§ **EXERCISE DETAILS**
In the material below, find each line holding the string "screenshot" and copy it.

§ **EXERCISE DATA**

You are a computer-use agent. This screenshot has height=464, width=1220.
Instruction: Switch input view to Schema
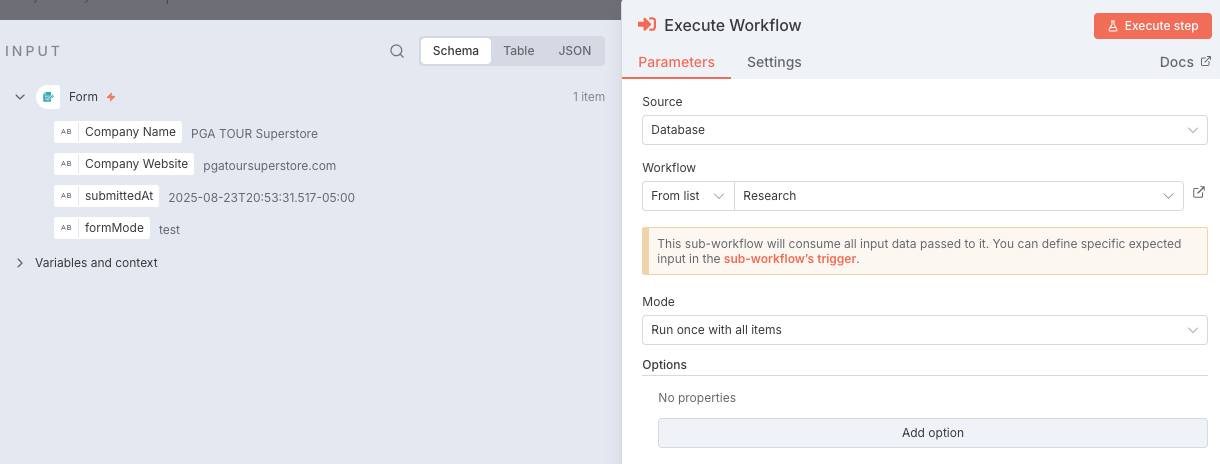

--

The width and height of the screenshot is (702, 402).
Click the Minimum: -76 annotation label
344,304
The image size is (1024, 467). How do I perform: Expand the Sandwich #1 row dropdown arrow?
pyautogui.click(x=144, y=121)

§ **WORKED SOLUTION**
You are a computer-use agent. This screenshot has height=464, width=1220.
The width and height of the screenshot is (702, 402).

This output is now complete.